Uma pesquisa realizada pelo Instituto de Pesquisas Sociais, Políticas e Econômicas (Ipespe), chamada Barômetro da Lusofonia, revelou que 62% dos habitantes dos países que compõem a Comunidade dos Países de Língua Portuguesa (CPLP) prefeririam residir em Portugal. O Brasil ficou em segundo lugar, com 32% dos participantes expressando essa preferência. Esta foi a primeira edição do estudo, que foi apresentado em 28 de janeiro e ouviu 5,4 mil pessoas em nações como Angola, Brasil, Cabo Verde, Guiné-Bissau, Moçambique, Portugal, São Tomé e Príncipe e Timor-Leste.
O levantamento apontou que os principais desafios enfrentados pelas populações são relacionados à saúde e ao desemprego. Além disso, a pesquisa destacou preocupações com a democracia e a desinformação, revelando que, em média, 57% dos entrevistados estão insatisfeitos com o funcionamento do sistema democrático.
Em relação à disseminação de fake news, Brasil e Portugal se destacaram como os países cujas populações relatam receber mais informações falsas.

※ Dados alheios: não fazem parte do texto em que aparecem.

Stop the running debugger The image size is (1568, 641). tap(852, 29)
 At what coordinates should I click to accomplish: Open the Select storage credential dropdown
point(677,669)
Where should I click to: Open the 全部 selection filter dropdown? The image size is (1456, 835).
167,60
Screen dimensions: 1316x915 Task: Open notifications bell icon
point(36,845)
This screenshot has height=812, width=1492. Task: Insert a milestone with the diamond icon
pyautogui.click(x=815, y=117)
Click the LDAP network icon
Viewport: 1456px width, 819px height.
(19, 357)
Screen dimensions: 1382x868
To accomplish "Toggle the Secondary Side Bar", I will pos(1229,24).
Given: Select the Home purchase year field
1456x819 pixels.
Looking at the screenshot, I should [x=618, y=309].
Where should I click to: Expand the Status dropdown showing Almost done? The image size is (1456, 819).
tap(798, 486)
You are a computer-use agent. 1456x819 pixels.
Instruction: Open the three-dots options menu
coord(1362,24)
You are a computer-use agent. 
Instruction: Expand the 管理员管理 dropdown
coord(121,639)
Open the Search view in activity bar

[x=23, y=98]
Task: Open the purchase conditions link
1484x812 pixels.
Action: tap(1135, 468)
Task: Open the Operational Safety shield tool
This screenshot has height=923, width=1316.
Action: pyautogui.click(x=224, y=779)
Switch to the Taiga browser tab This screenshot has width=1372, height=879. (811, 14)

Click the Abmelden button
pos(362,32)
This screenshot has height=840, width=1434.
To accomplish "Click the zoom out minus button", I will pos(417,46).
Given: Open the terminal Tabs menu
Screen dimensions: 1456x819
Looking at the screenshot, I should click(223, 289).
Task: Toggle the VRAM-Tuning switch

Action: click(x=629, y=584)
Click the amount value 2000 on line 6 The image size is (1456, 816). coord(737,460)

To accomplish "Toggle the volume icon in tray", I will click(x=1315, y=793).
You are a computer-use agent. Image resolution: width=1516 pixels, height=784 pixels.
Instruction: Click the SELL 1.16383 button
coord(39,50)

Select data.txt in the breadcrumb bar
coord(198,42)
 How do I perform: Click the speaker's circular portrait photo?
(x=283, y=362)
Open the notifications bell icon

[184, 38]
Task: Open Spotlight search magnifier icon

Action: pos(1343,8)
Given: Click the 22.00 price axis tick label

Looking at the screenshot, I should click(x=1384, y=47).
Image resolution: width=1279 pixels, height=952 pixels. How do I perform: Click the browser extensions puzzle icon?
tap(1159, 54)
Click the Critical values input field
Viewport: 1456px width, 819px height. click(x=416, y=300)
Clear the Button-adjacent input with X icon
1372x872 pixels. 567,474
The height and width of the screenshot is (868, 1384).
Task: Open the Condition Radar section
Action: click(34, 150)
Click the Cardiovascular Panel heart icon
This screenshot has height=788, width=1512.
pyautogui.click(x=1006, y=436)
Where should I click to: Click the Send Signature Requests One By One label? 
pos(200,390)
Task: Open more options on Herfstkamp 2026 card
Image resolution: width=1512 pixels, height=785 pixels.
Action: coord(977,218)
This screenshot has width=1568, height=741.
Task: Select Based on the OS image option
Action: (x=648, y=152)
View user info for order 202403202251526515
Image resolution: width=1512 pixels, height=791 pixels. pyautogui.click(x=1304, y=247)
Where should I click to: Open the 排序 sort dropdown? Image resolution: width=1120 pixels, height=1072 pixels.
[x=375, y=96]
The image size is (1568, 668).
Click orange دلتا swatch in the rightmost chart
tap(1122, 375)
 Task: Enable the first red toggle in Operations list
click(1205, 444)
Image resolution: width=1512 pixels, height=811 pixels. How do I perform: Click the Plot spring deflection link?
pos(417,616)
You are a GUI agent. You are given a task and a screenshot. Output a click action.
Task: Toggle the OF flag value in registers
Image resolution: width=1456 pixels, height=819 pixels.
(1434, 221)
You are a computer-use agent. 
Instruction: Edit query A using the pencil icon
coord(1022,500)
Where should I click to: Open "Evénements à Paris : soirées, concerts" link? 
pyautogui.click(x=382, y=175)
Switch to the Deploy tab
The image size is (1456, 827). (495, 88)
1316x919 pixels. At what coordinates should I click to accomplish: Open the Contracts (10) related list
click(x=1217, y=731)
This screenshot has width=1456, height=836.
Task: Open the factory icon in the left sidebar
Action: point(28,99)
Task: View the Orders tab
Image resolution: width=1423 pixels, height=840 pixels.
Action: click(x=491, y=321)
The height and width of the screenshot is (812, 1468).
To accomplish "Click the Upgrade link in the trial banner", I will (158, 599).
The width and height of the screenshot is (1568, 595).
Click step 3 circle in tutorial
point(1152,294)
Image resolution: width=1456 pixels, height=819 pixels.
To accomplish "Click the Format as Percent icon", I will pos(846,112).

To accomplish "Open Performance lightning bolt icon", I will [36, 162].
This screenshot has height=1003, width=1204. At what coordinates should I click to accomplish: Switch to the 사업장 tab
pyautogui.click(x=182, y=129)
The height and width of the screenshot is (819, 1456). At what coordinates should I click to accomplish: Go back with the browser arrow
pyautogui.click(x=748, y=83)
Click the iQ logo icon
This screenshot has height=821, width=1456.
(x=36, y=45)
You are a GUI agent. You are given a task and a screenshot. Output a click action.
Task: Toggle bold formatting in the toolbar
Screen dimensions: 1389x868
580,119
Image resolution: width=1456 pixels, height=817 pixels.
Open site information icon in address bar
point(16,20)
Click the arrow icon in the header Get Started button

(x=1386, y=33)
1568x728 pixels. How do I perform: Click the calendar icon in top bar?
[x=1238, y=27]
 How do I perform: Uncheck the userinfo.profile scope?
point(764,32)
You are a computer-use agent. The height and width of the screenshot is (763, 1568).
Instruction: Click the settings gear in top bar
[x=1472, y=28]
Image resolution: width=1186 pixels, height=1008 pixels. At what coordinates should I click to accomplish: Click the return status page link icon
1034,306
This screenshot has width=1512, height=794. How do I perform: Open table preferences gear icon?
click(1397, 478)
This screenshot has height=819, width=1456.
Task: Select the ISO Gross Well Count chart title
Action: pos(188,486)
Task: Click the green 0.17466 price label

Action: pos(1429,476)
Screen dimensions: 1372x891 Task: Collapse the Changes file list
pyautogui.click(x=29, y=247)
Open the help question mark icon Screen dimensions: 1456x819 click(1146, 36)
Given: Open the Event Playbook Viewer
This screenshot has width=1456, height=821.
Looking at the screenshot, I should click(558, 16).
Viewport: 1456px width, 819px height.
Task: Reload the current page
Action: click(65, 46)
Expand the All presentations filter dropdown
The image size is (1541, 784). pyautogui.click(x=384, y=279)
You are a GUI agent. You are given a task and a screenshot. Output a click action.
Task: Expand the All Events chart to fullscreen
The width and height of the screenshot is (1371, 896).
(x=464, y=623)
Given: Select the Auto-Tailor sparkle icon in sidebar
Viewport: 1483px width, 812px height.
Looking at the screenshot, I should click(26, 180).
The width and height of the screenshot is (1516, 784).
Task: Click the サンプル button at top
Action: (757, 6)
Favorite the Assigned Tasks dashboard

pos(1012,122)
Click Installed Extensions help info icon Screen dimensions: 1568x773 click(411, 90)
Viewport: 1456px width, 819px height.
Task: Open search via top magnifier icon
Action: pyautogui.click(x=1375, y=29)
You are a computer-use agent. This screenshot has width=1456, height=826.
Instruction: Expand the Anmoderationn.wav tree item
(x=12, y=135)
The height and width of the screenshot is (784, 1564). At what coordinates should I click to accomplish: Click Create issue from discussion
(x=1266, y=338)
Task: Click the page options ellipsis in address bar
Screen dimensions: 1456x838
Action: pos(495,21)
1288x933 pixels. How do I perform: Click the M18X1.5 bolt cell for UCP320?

No que diz respeito à exportação cultural, o Brasil lidera a percepção, com 68% das menções, seguido por Portugal, com 56%.
A pesquisa também analisou o interesse dos falantes de português pelo futebol de outras nações do grupo. Embora o Brasil tenha conquistado cinco títulos da Copa do Mundo, não ocupa a primeira posição no ranking. O futebol de Portugal é o mais seguido, com 54% dos entrevistados demonstrando interesse, enquanto o futebol brasileiro é acompanhado por 31%. O interesse pelo futebol de Angola (9%) e de Cabo Verde (7%) é significativamente menor, e outros países apresentam números ainda mais baixos, com 36% dos participantes afirmando não acompanhar o futebol de nenhum outro país lusófono.